The PI3 kinase enzyme heterodimers consist of a 110 kD (p110) catalytic subunit associated with an 85 kD (p85) regulatory subunit and it is through the SH2 domains of the p85 subunit that the enzyme associates with the membrane-bound receptors. Multiple isoforms of the p110 catalytic subunit have been reported and they have been divided into three classes, IA and IB, II, and III. Class IA includes the alpha, beta and delta isoforms all of which bind to p85 and associate with receptor tyrosine kinases (Hu et al., Mol. Cell. Biol., 1993, 13, 7677-7688; Stirdivant et al., Bioorg. Med. Chem., 1997, 5, 65-74; Vanhaesebroeck et al., Proc. Natl. Acad. Sci. U.S.A., 1997, 94, 4330-4335). While the alpha and beta isoforms are ubiquitously expressed, the delta isoform is found only in white blood cells (Vanhaesebroeck et al., Proc. Natl. Acad. Sci. U.S.A., 1997, 94, 4330-4335). Class IB includes the gamma isoform of p110 which exhibits no p85 binding, is regulated by the .alpha. and .beta..gamma. subunits of G-proteins, and contains unique C2 domains (Stoyanov et al., Science, 1995, 269, 690-693). Classes II and III contain the cpk and Vps34p isoforms, respectively (Molz et al., J. Biol. Chem., 1996, 271, 13892-13899; Schu et al., Science, 1993, 260, 88-91).
PI3 kinase p110 beta was first isolated by screening a human cDNA library with a probe derived from regions conserved between the bovine and yeast proteins. In these characterization studies, the PI3 kinase p110 beta isoform was found to exhibit 42% identity to the bovine protein and to be ubiquitously expressed in all mouse tissues tested (Hu et al., Mol. Cell. Biol., 1993, 13, 7677-7688).
A role for PI3 kinase p110 beta in several signaling pathways including those involving G-proteins, MAP kinases, and protein kinase C, has been demonstrated in the literature. Using the human colon carcinoma cell line SW-480, which only expresses the p110 beta isoform, bradykinin stimulation led to increased formation of PI3 kinase lipid products and enhanced translocation of the epsilon isoform of protein kinase C to the cell membrane. These effects were inhibited by wortmannin, a PI3 kinase specific inhibitor. In addition, both bradykinin-induced DNA synthesis and activation of MAP kinase were abolished by wortmannin and LY294002, another PI3 kinase inhibitor (Graness et al., J. Biol. Chem., 1998, 273, 32016-32022).

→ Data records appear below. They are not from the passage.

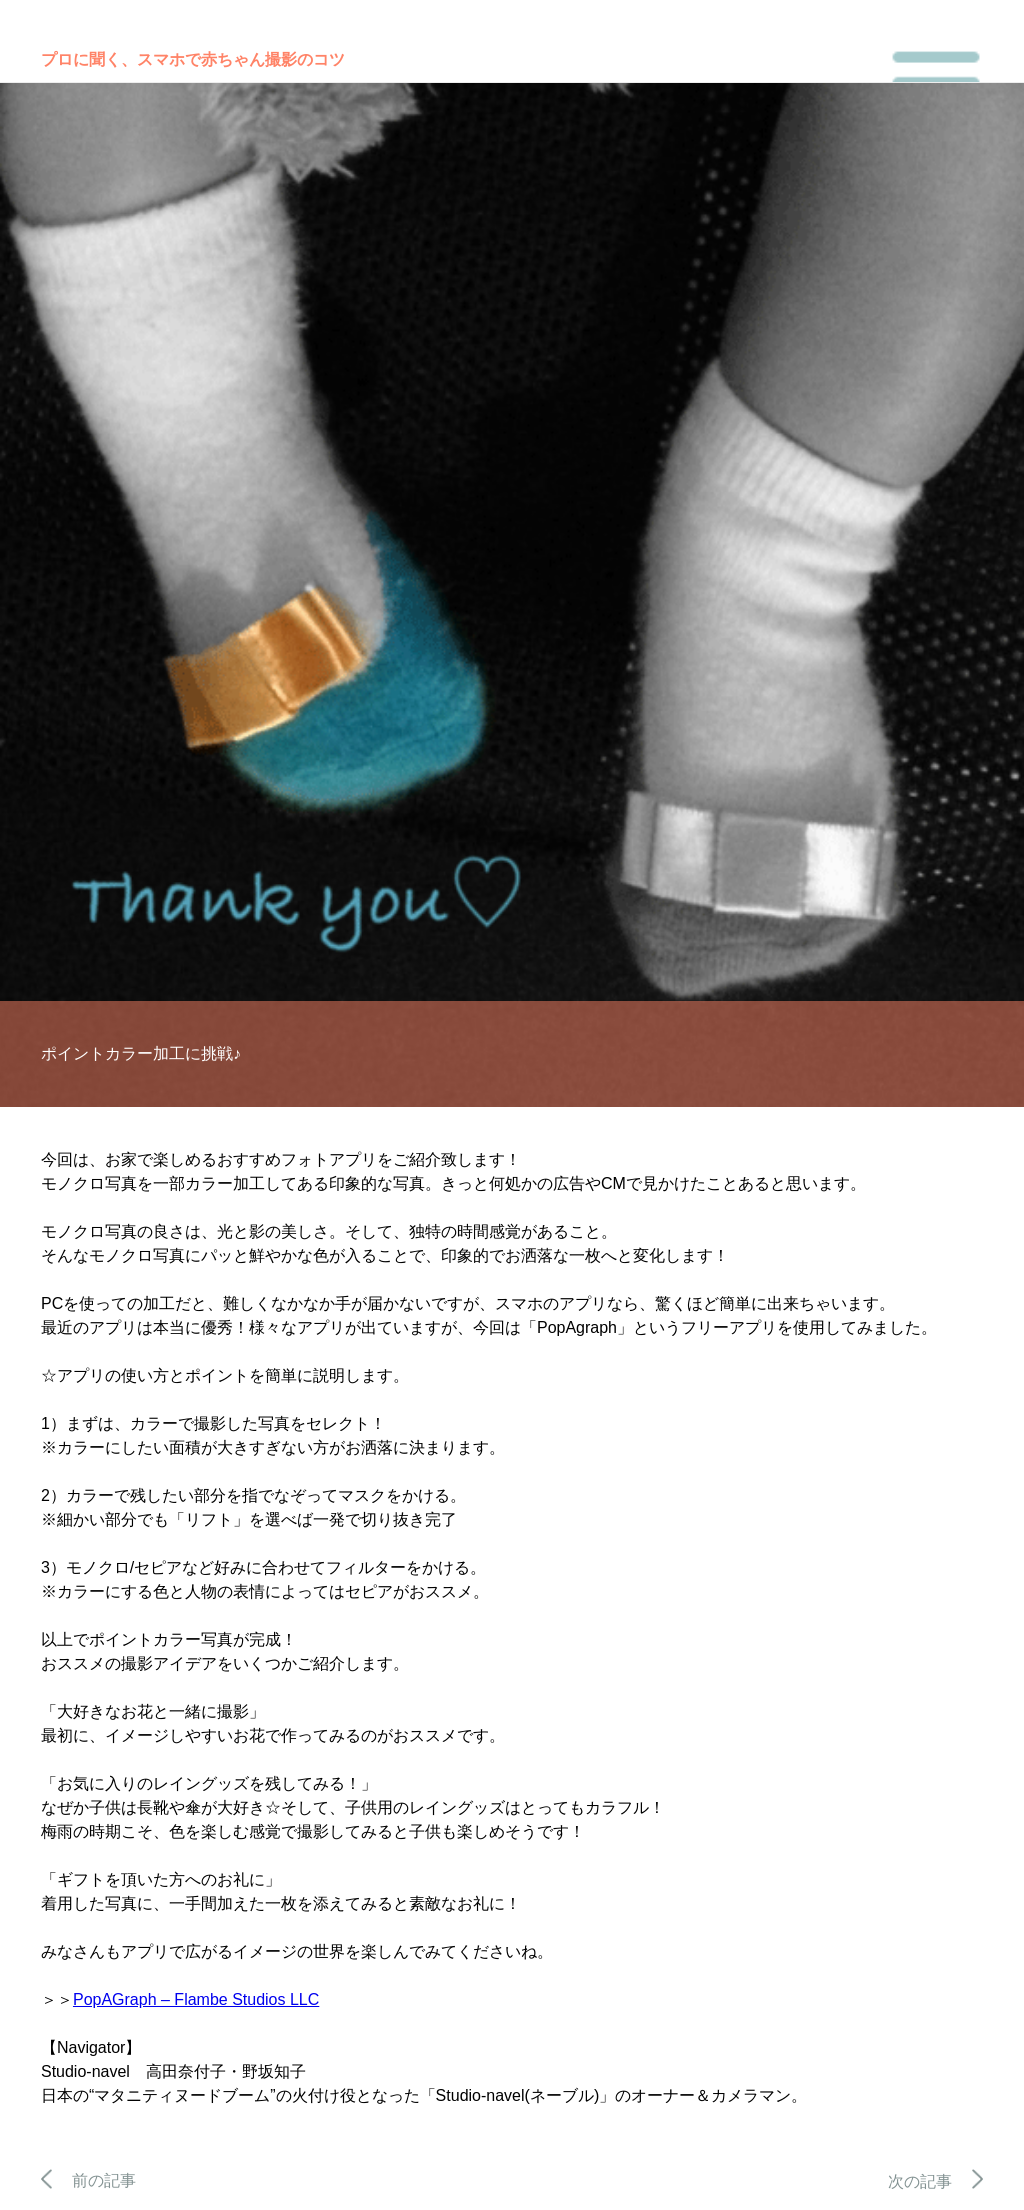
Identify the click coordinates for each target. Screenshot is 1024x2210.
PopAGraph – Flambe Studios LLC (196, 1999)
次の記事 (935, 2181)
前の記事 (88, 2180)
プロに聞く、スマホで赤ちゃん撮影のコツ (193, 59)
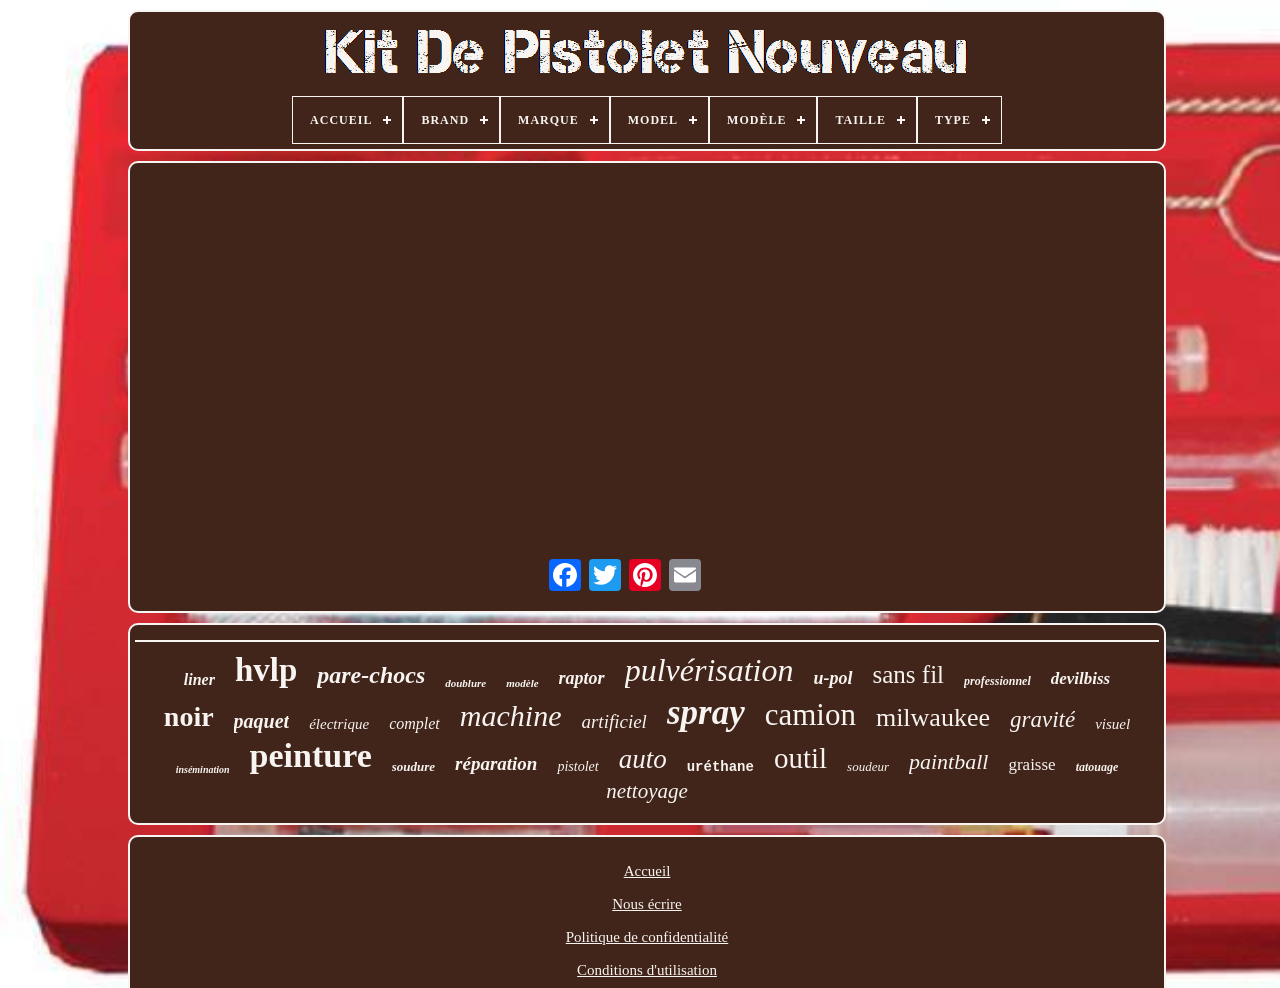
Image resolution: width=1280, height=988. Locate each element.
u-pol (833, 678)
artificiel (613, 721)
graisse (1031, 764)
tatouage (1097, 767)
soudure (413, 766)
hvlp (266, 670)
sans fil (909, 674)
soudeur (868, 766)
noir (189, 716)
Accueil (647, 871)
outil (800, 758)
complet (414, 723)
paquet (262, 721)
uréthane (720, 767)
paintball (948, 761)
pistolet (577, 766)
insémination (203, 769)
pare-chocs (371, 675)
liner (199, 679)
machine (511, 715)
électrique (339, 724)
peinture (311, 755)
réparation (496, 763)
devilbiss (1081, 678)
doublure (465, 683)
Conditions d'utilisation (647, 970)
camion (810, 714)
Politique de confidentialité (647, 937)
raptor (582, 678)
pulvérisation (709, 670)
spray (706, 712)
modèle (522, 683)
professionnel (997, 681)
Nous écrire (647, 904)
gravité (1042, 719)
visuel (1112, 724)
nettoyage (647, 791)
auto (643, 759)
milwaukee (933, 717)
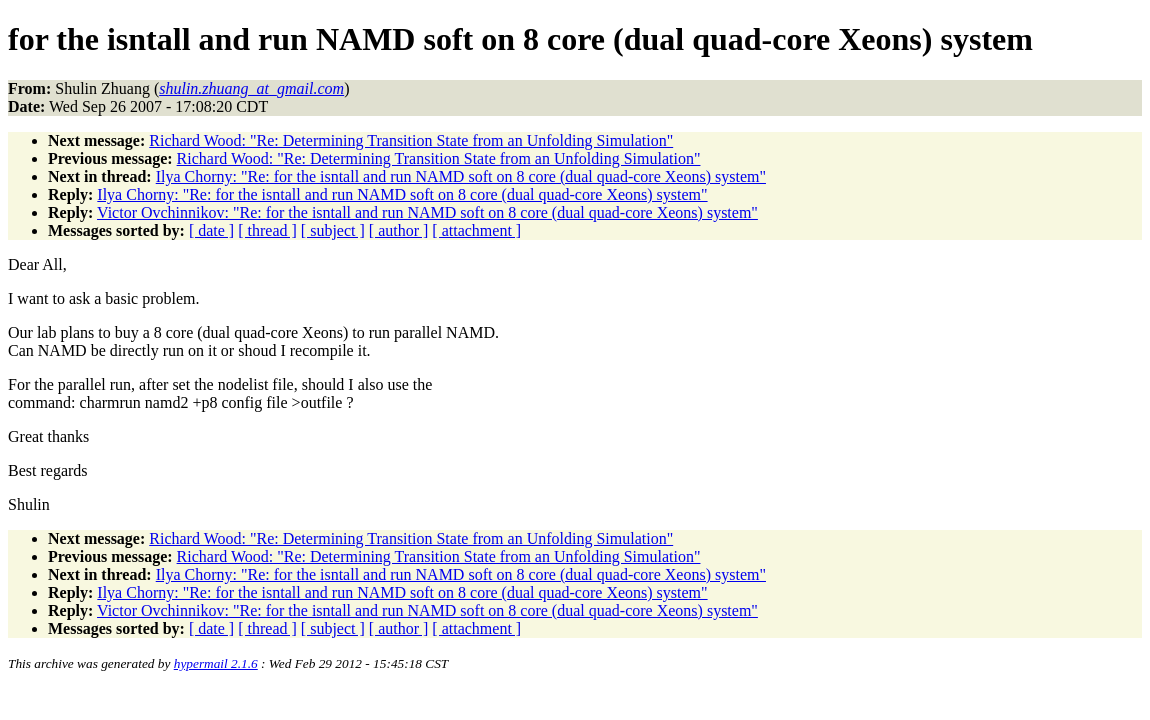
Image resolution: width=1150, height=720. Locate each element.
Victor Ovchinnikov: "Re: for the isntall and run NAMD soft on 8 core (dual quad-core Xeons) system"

It has also been demonstrated that nitrosative and oxidative stressors can trigger ras- and PI3 kinase-regulated events in the cell. Studies of redox signaling in human T cells showed that only the beta and delta isoforms of PI3 kinase p110 were recruited to the membrane upon free radical generation from nitric oxide donors (Deora et al., J. Biol. Chem., 1998, 273, 29923-29928). These findings suggest a role for P13 kinase beta in inflammatory conditions such as rheumatoid arthritis and asthma.
Currently, there are no known therapeutic agents which effectively inhibit the synthesis of PI3 kinase p110 beta.
To date, strategies aimed at inhibiting PI3 kinase p110 beta function have involved the use of antibodies and chemical inhibitors.
Several chemically distinct inhibitors for PI3 kinases are reported in the literature. These include wortmannin, a fungal metabolite (Ui et al., Trends Biochem. Sci., 1995, 20, 303-307); demethoxyviridin, an antifungal agent (Woscholski et al., FEBS Lett., 1994, 342, 109-114) and quercetin and LY294002, two related chromones (Vlahos et al., J. Biol. Chem., 1994, 269, 5241-5248). However, these strategies are untested as therapeutic protocols as well as being non-specific to the PI3 kinase p110 beta isoform. Consequently, there remains a long felt need for additional agents capable of effectively inhibiting PI3 kinase p110 beta function.
Antisense technology is emerging as an effective means for reducing the expression of specific gene products and may therefore prove to be uniquely useful in a number of therapeutic, diagnostic, and research applications for the modulation of P13 kinase p110 beta expression.